:: INPUT DATA
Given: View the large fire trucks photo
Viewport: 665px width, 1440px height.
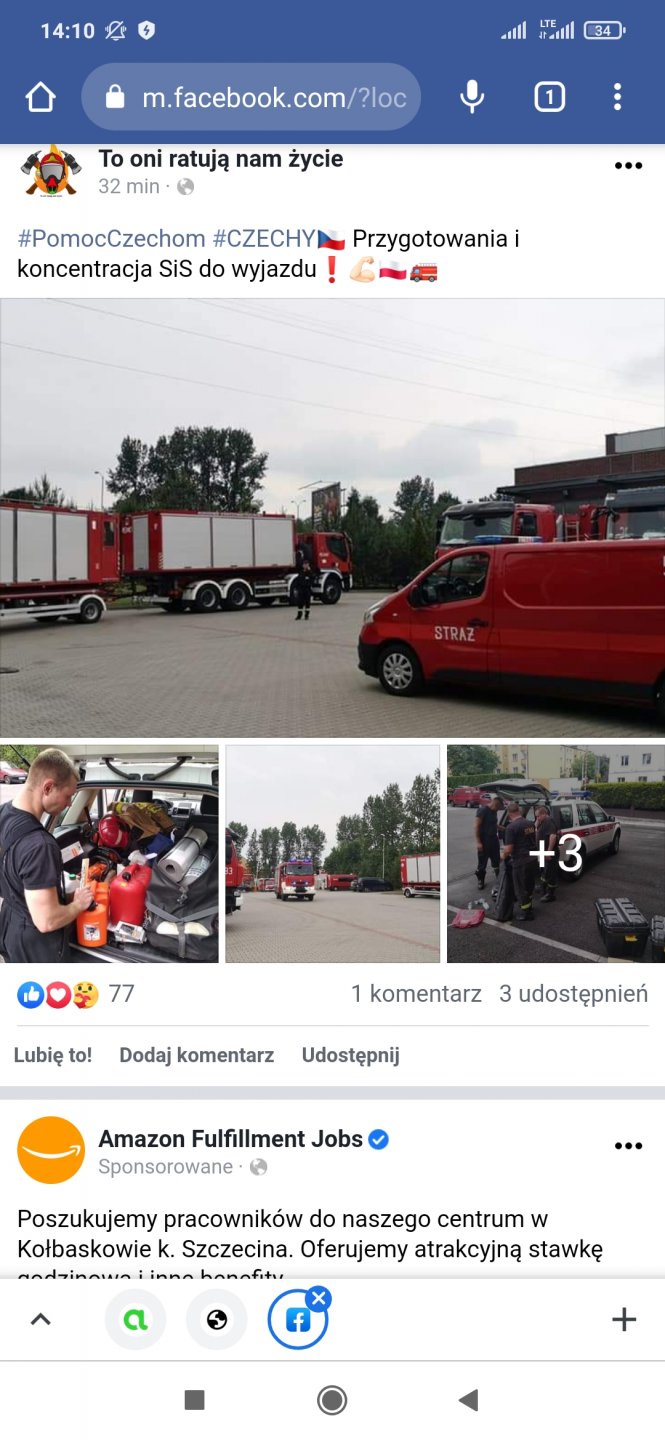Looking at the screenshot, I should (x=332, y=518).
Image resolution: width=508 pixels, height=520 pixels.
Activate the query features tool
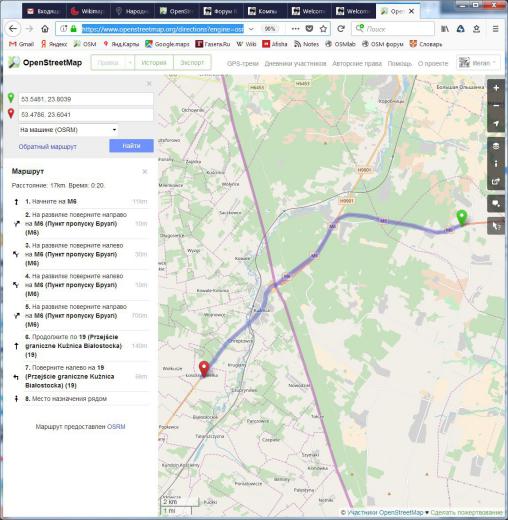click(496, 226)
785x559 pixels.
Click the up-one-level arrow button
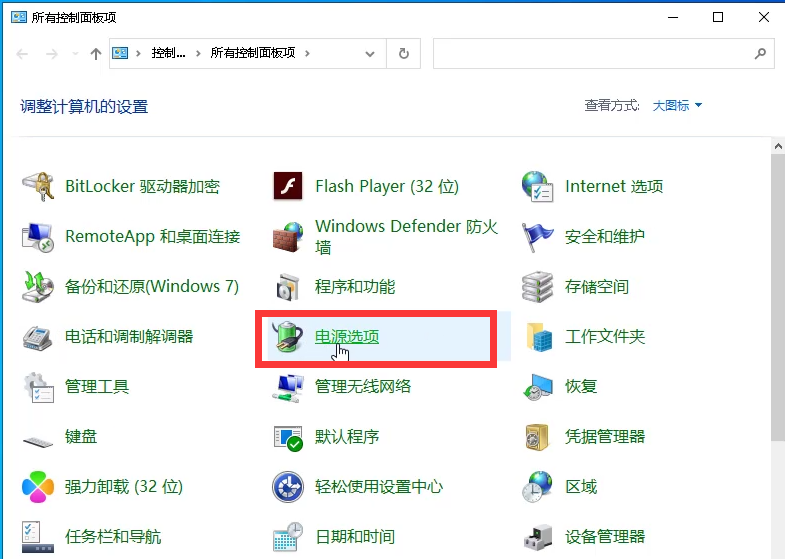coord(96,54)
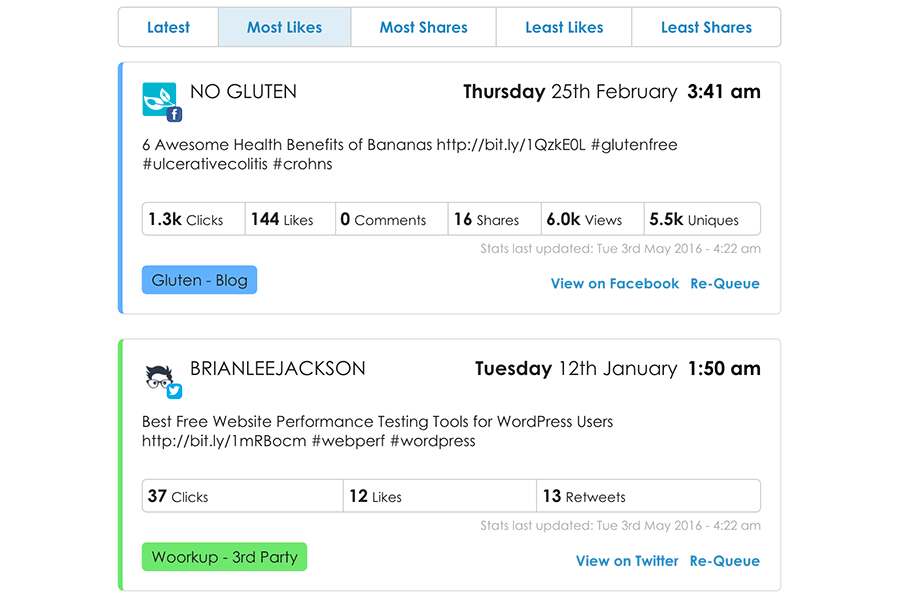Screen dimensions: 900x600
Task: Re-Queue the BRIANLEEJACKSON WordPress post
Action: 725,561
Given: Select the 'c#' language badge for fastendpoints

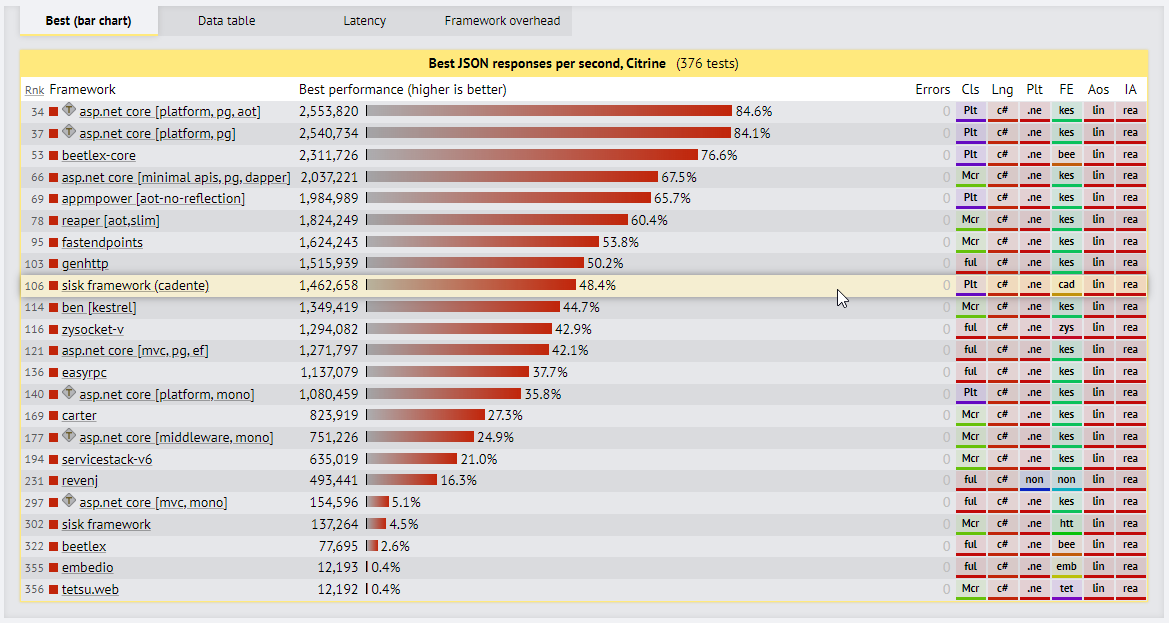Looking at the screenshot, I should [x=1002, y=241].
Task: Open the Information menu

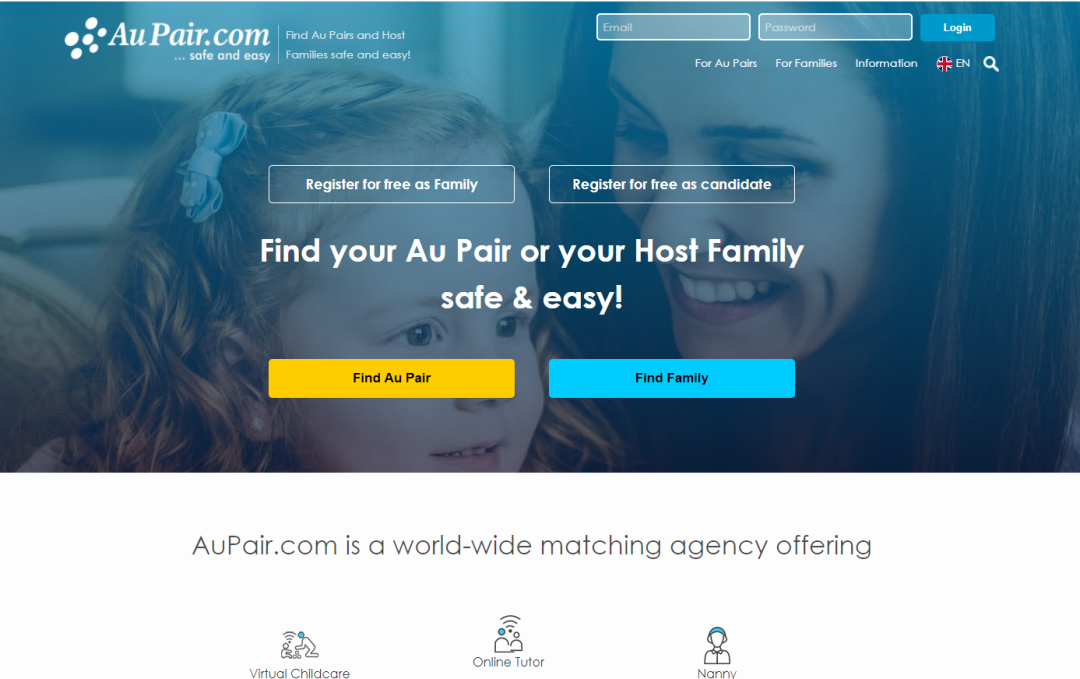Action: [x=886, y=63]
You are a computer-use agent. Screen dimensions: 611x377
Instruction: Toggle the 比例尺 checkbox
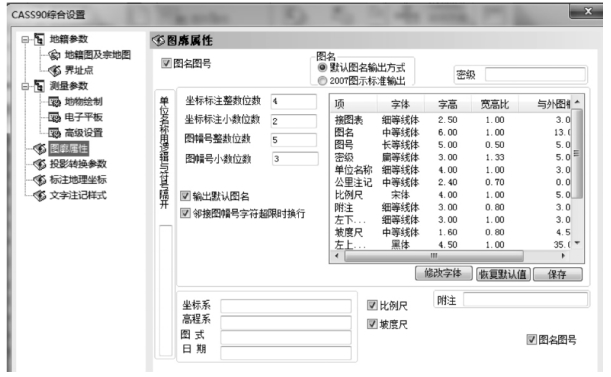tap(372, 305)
::::
▶ **REQUIREMENT**
Take the word "pixels" and find each line of the material that contains it. Copy those lines.

▶ **OUTPUT FOR THIS EXERCISE**
Image resolution: width=508 pixels, height=520 pixels.
785x559 pixels.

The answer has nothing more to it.